Experts at the Ukrainian Institute of Socio-Economic research have described the budget as openly militarist. It won't lift the country out of the current crisis but would rather push it deeper into it, they say.
Prime Minister Yatsenyuk has promised to come to the Rada every day until all budget lines are agreed, even if this means working until the chimes usher in 2016. This won't be the first time in Ukraine's recent history.
Discussions between MPs and government ministers have been marred by disputes over the new tax code and it is likely that the new budget will be adopted without the needed changes in taxation. Without the changes that could bring in the state coffers the much needed but highly elusive revenue, the budget would be unrealistic.
Ukraine’s parliament failed to adopt tax amendments which will likely result in the IMF freezing $40bn funding package.
— Mike Lee (@AgronomyUkraine) December 24, 2015
Despite reports that MPs and ministers have found a last minute compromise regarding the new tax code, the Rada has refused to vote for it. According to Deputy Speaker Oxana Syroid MPs were given just two minutes to acquaint themselves with the draft text. Some members of President Poroshenko's block don't expect the new tax code to be introduced until 2017.
Big troubles inside #Ukraine:can't pass their 2016 #budget & thus the #IMF will not give them their badly needed $17.5 #billion US #bailout.
— Fred Oneonine (@FredOneonine) December 24, 2015
Ukraine's Central Bank has already warned that a delay in adopting the budget could threaten the country's "financial stability". But rushing it without incorporating all recommendations of the IMF is equally dangerous, says the Bank's Governor Valeria Gontareva.
A veteran Rada MP Viktor Pynzenyk says he has seen such a "problematic" budget for a long time. He believes a lot more work is needed to make it feasible.
The biggest problem with the budget lies in defense spending.
Kiev admits that the government's budget strategy is based on gradually increasing military expenditure.
According to a IHS report, #Ukraine had a 90% increase in defence spending in 2015 making it the largest defence budget growth in the world.
— Stanley Fedun (@sfedun) December 18, 2015
The last budget saw the military spending rise to 90 billion hryvnias (US$4 billion). In 2016 the government aims to spend 113 billion hryvnias (US$5 billion) as directed by a decree signed by President Poroshenko on 2 December. As such these figures pale into insignificance compared with defense budgets of the world powers, but in percentage terms Ukraine aims to spend 5% of its GDP on defense, which is 2.5 times higher than NATO countries have agreed to.
Kiev says it wants to fully catch-up with NATO standards by 2020, and even set an example for the less eager NATO countries, hence a higher military expenditure.

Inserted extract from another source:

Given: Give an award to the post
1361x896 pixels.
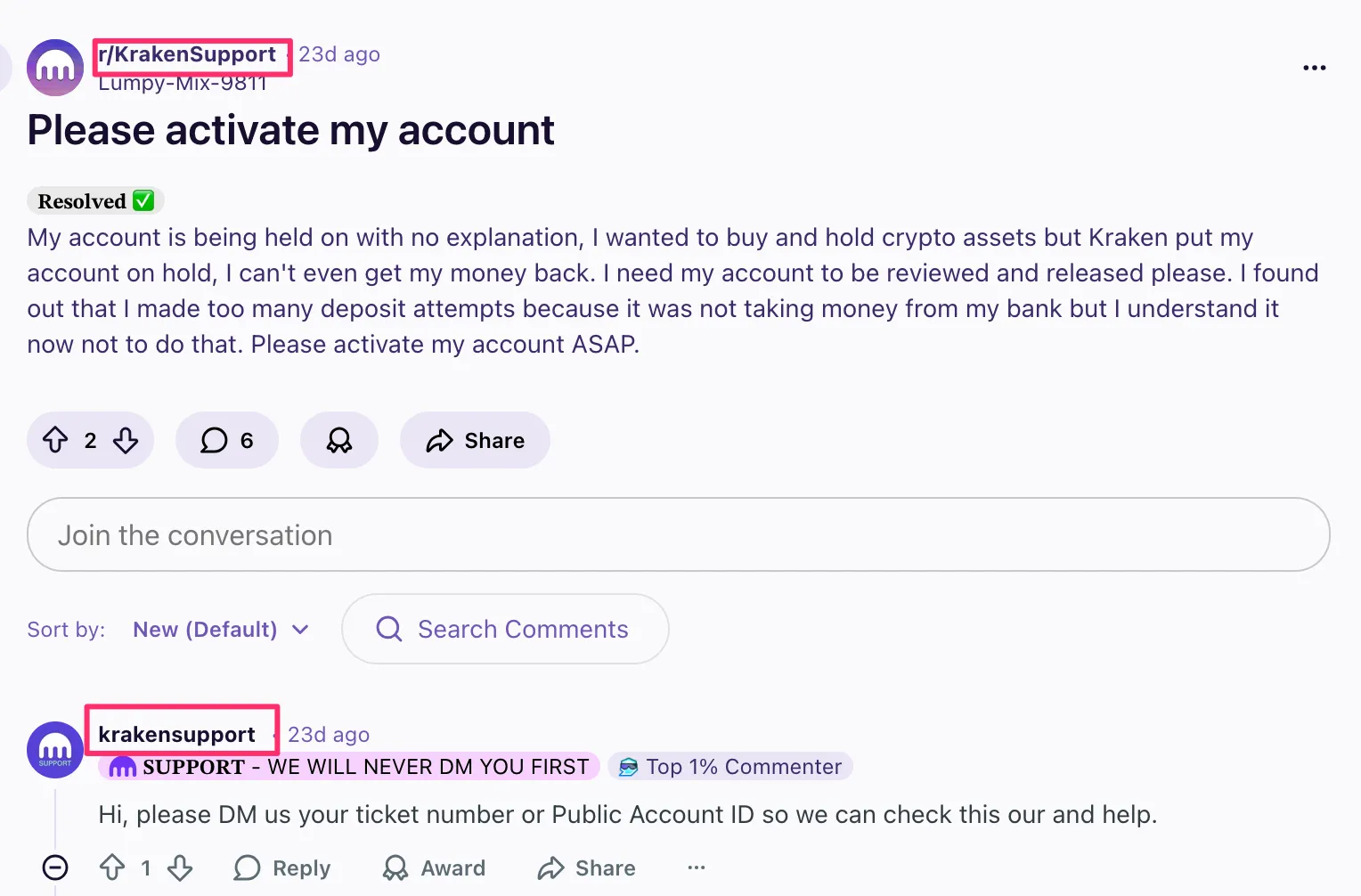Looking at the screenshot, I should point(339,440).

This, to an independent analyst Vsevolod Stepanyuk, exposes a big inconsistency between Kiev's declared ideology of building a modern democratic state and the aims of the budget. If the government, as it claims, is doing everything to achieve peace [in East Ukraine], why is it increasing the "defense" budget so much, asks Stepanyuk. Is it not because it is intent on continuing the war?